Since blogs began, they have been hailed as a new form of self-expression, enabling people who previously had to struggle to be published to get their comments and ideas out there in front of a wide readership, at little or no cost. However, unlike with book publishing or film making, there is no editing process for blog writing, meaning that anyone has the full right and capability to post up anything at all which they feel like articulating, without risk of being censored.

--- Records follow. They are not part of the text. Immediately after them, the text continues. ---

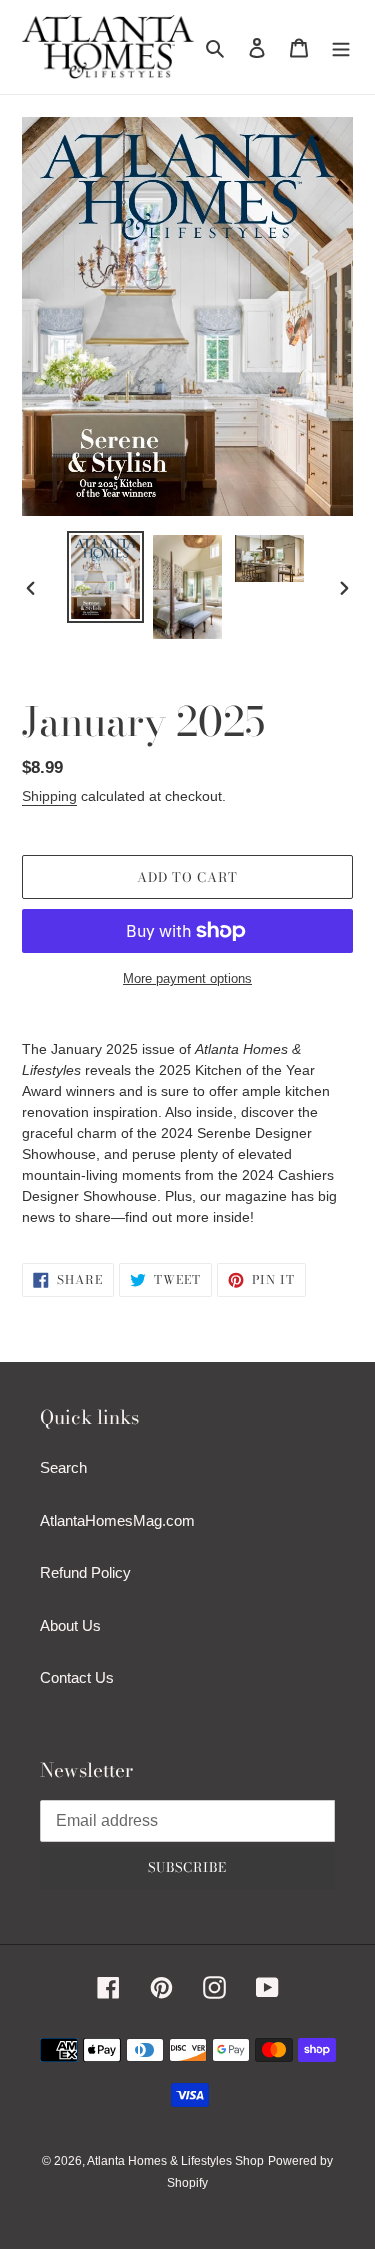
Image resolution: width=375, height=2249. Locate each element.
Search (63, 1467)
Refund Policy (85, 1572)
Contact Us (77, 1677)
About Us (70, 1625)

The Cyber Journalist site has outlined a code of practice for bloggers which provides a set of guidelines for writers to produce content ethically and professionally. The code includes the following –

Bloggers should:

  • Never plagiarize
  • Identify and link to sources whenever feasible. The public is entitled to as much information as possible on sources’ reliability
  • Make certain that Weblog entries, quotations, headlines, photos and all other content do not misrepresent. They should not oversimplify or highlight incidents out of context
  • Never distort the content of photos without disclosing what has been changed. Image enhancement is only acceptable for for technical clarity. Label montages and photo illustrations.
  • Never publish information they know is inaccurate — and if publishing questionable information, make it clear it’s in doubt.
  • Distinguish between advocacy, commentary and factual information. Even advocacy writing and commentary should not misrepresent fact or context.
  • Distinguish factual information and commentary from advertising and shun hybrids that blur the lines between the two
  • Minimize Harm – Ethical bloggers treat sources and subjects as human beings deserving of respect.
  • Bloggers should show compassion for those who may be affected adversely by Weblog content. Use special sensitivity when dealing with children and inexperienced sources or subjects
  • Be sensitive when seeking or using interviews or photographs of those affected by tragedy or grief
  • Recognize that gathering and reporting information may cause harm or discomfort. Pursuit of information is not a license for arrogance
  • Recognize that private people have a greater right to control information about themselves than do public officials and others who seek power, influence or attention. Only an overriding public need can justify intrusion into anyone’s privacy.
  • Show good taste. Avoid pandering to lurid curiosity
  • Be cautious about identifying juvenile suspects, victims of sex crimes and criminal suspects before the formal filing of charges.

You can read the full Bloggers’ Code of Ethics guidelines here.

In addition to the guidelines set out above, the code of practice includes accountability for making mistakes, inviting dialogue with readers, disclose any personal agendas and expose the unethical practices of other bloggers.

Having a set of rules in place for the blogosphere may seem like political overkill to many people, but it stands to reason that blogging should have its own rules in order to maintain quality standards and support ethical and serviceable communications practices.

5 thoughts on “Keeping Your Blog Ethical”

  1. G’Day Joel,
    Two and a half years ago I moved my successful business from offline to online. I received some big surprises, believe me.

    But the biggest surprise was that many internet marketers seemed to ignore , even trample on what ,in offline marketing, were considered to be the basic ethical standards.

    I’m not saying that there aren’t cowboys, cardsharps and crapshooters offline. But they’re
    much more in evidence online.

    Thanks for publishing the list of ethical standards. It’s a timely reminder for all of us.



    1. Thanks Leon. I think anywhere there are people with questionable ethics, but there are also great, honest and trustworthy people that do business online too. It’s a matter of finding them and sticking with them! thanks for stopping by.